■ Do this:
Rewrite the lines from the one containing "The width and height of the screenshot is (876, 583)." through the last line, both ends included, adding 100 to every coordinate in the answers and leaving the pictures out.

■ Task data:

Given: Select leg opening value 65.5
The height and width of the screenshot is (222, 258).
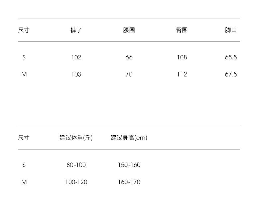Looking at the screenshot, I should point(231,57).
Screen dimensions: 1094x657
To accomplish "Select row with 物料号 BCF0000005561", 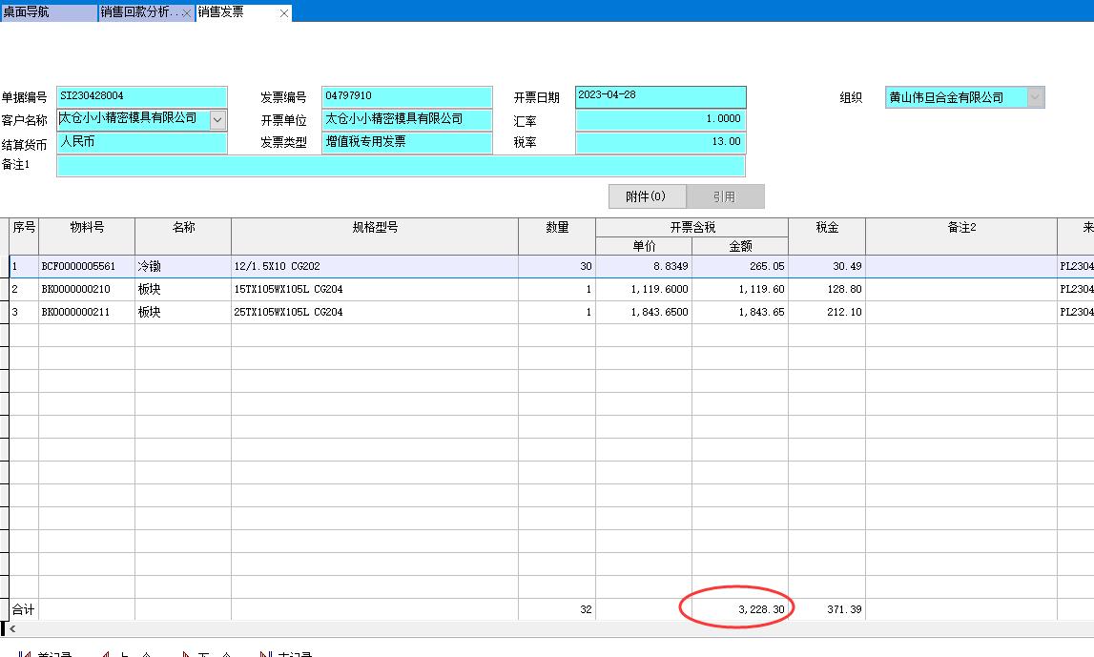I will click(86, 267).
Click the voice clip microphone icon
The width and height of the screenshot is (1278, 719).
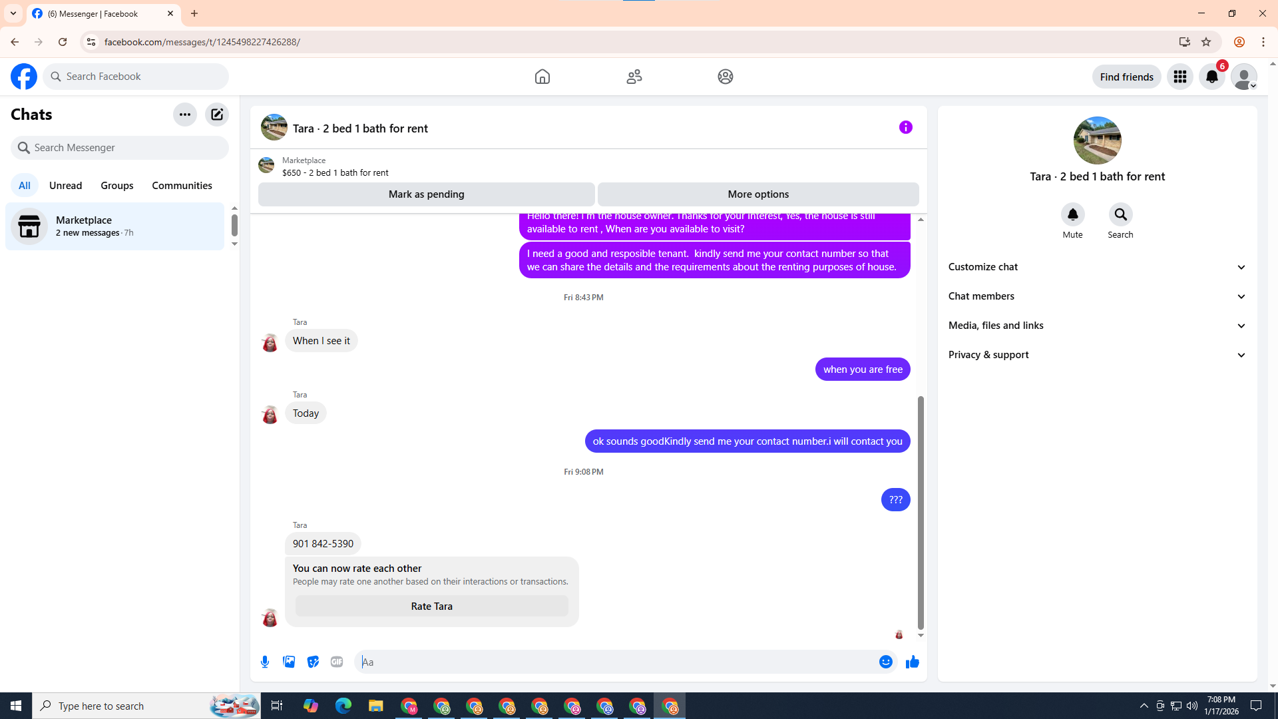(265, 662)
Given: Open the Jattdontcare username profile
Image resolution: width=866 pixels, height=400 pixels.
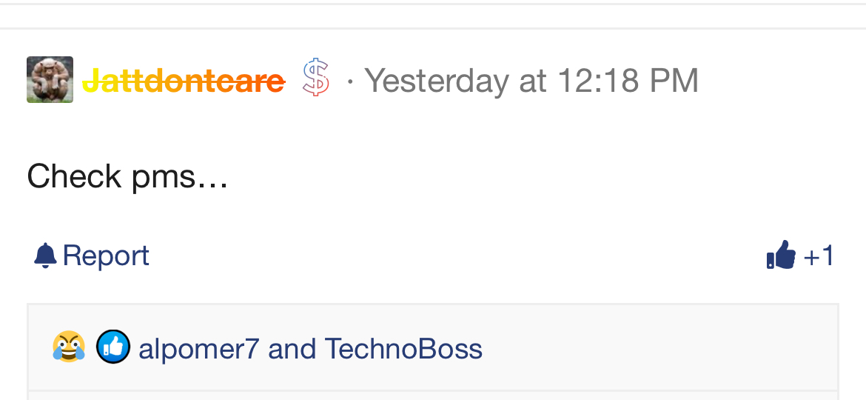Looking at the screenshot, I should [183, 80].
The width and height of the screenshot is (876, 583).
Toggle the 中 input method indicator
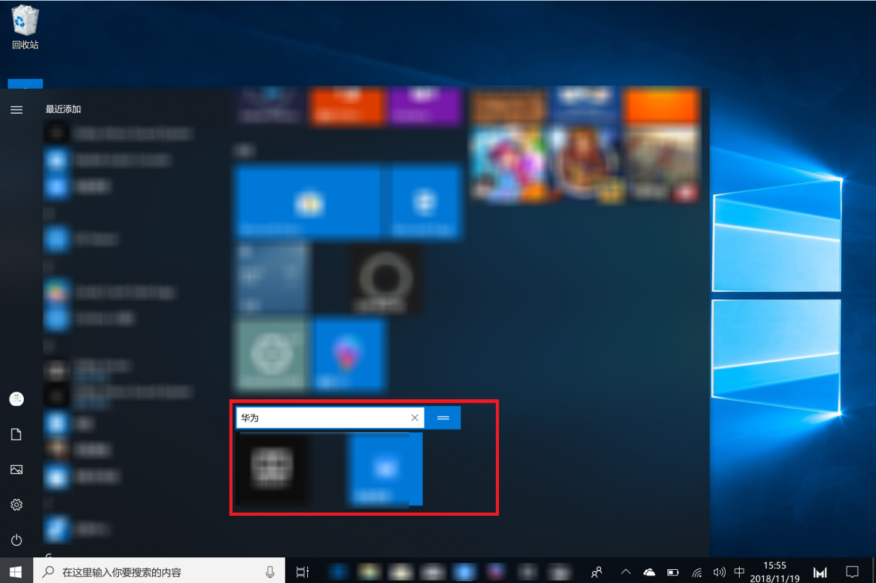(x=739, y=572)
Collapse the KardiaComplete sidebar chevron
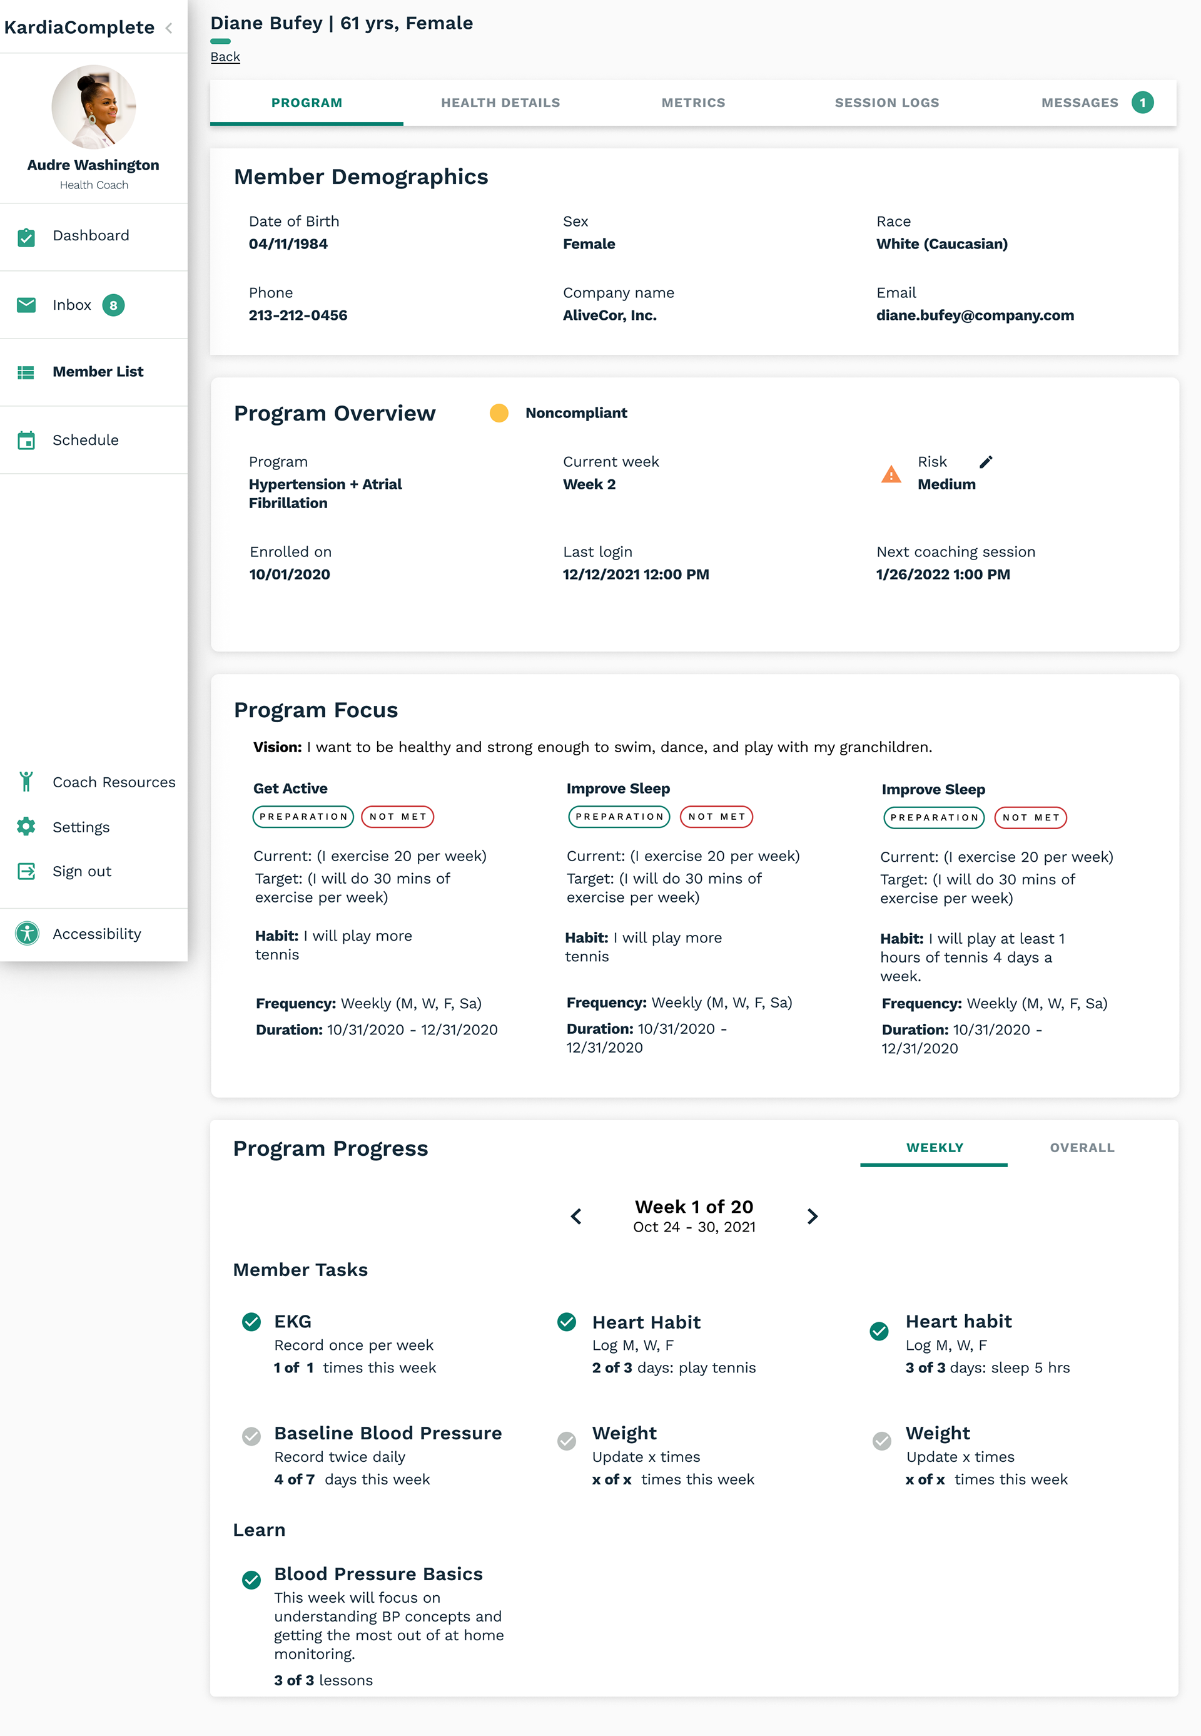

■ Solution for this task:
The width and height of the screenshot is (876, 583).
Toggle the 中 input method indicator
(x=839, y=672)
Collapse the KardiaComplete sidebar chevron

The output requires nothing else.